Far away from me.
The small, reckless hope I didn’t want to name flickers and dims.
Another buzz.
Sabine: I didn’t sleep at all last night. I need you.
My throat tightens. Another buzz.
Sabine: I took a test this morning. I think I might be pregnant. The doctor said Tuesday is the earliest they can confirm. I want you with me … I shouldn’t have to do this alone.
A wave of nausea rolls through me. Another buzz.
Sabine: We can tell my family when you come home with me for the holidays.
The air in the room shifts—thick and heavy, pressing down on my ribs. This isn’t a pleading ex. This is someone who speaks like she has a right to him.
Someone he made promises to.
My hands tremble as I stare at the screen. Every warning my father has ever thrown at me roars to the surface at once. Rookie athletes. Unreliable. Immature. Too many women. Too many blurred lines. Too many complications.
The room tilts.
This is not a fling he forgot to mention.
This is a man with someone waiting for him in New Orleans … someone who expects him at a doctor’s appointment.
Someone who talks like he belongs to her.
And I … I’m the girl he met at a wedding. The girl in red, who he flirted with for one magical night. The girl who let herself believe he sawherand not her last name.
Because I have to add insult to injury, I see a notification from Archie Griffith. Of course, I scroll up to see it.
Archie: Since I didn’t hear back from you last night, I assume you got that pussy.
I am such an idiot.Everything inside me recoils at once. The memories of my ex. The warnings from my father. The constant fear of being used. The reality is that Liam lives in another state and now may have a child with someone who sounds very much like his girlfriend.
A painful, familiar thought slices through me:
I was stupid to believe, for even a second, that he could want me for me.
I look toward the bathroom door, steam drifting out beneath it, and every instinct inside me fractures. I should wait. I should ask. I should let him explain.
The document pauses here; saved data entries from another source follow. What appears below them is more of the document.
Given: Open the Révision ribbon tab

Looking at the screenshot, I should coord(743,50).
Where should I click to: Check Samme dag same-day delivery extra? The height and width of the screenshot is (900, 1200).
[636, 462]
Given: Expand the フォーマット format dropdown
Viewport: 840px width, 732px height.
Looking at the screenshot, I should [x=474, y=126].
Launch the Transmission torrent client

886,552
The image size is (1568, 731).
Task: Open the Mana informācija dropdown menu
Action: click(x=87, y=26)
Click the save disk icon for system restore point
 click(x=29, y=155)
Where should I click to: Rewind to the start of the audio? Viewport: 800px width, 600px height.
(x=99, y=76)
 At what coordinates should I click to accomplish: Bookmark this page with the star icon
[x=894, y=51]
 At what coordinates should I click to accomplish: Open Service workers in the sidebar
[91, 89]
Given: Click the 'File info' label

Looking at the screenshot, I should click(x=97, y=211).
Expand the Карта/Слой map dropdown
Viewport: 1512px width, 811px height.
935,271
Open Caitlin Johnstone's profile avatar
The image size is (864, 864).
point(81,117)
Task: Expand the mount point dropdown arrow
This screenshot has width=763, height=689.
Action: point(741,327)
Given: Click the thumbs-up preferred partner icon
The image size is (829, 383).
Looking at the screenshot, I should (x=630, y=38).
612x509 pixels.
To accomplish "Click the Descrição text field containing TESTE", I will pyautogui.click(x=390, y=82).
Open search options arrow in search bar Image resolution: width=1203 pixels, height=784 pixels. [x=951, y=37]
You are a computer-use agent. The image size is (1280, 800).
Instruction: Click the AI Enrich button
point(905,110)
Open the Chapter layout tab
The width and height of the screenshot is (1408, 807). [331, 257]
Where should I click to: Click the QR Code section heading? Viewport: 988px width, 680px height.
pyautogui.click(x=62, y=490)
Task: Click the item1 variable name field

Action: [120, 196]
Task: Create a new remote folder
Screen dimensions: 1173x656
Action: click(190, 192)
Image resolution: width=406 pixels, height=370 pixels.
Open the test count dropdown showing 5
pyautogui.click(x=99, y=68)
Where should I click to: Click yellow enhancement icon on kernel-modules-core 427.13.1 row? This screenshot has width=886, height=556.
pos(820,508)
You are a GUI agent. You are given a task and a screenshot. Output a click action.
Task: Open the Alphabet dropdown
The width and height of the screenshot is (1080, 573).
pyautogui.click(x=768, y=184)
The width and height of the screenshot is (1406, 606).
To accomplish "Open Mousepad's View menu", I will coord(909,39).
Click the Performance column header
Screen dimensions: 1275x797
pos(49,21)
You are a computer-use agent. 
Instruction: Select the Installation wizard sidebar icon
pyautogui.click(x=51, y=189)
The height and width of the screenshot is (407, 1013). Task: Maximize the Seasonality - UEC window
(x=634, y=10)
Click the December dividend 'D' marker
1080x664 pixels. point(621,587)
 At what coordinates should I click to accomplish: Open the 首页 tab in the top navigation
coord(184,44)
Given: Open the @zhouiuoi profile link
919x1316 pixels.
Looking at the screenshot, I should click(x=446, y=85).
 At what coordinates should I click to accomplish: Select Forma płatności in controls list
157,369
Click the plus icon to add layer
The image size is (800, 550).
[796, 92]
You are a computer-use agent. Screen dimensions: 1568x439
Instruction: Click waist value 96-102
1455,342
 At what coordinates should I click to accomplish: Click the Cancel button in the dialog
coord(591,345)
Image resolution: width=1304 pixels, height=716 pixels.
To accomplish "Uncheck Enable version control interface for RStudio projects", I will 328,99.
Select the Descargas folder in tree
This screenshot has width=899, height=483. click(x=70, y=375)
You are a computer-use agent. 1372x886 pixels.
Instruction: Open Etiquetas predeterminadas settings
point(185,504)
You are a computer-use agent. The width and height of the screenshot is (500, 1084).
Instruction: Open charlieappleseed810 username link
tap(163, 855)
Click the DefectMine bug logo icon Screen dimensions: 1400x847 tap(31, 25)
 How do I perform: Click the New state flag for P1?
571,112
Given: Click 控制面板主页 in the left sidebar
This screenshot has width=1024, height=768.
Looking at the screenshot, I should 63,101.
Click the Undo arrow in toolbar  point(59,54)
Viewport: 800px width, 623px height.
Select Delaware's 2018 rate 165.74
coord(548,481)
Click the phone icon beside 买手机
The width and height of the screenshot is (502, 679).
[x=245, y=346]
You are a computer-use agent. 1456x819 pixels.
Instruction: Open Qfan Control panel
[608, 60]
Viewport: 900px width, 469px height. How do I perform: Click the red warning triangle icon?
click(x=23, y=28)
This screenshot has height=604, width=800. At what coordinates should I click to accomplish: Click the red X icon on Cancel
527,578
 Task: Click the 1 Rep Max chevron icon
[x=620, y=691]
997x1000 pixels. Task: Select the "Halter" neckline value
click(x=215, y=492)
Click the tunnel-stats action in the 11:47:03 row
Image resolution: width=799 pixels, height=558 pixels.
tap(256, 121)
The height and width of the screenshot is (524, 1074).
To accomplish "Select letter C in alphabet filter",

But humiliation grips me tight. Fear grips me tighter.
My phone buzzes from somewhere in the room. I grab it instinctively and shove it into my pocket, only for something small and hard to clink against it.
I pull it out. The ornament. The tiny Christmas tree we bought last night after wandering through Manhattan like two idiots high on winter air and each other.
It feels unbearably heavy now.
I set it beside his phone—both symbols of two worlds I can’t be a part of. The world where he lives in another state and has other … complications, and the fantasy we created last night. None of it can be my reality.
My feet carry me to the door, even as my heart tries to root me in place. I pause with my hand on the handle, staring back at the bathroom. I almost call his name. Almost ask him what all this means. Almost choose to trust him.
But believing in people is how I got hurt last time. And I can’t—will not—go through that again. Not with someone I could fall for. Not with someone whose life, career, and complications exist so far outside my reach.
I swallow hard, open the door, and whisper, “Goodbye, Blitzen.”
Because if I say it any louder, I’ll stay.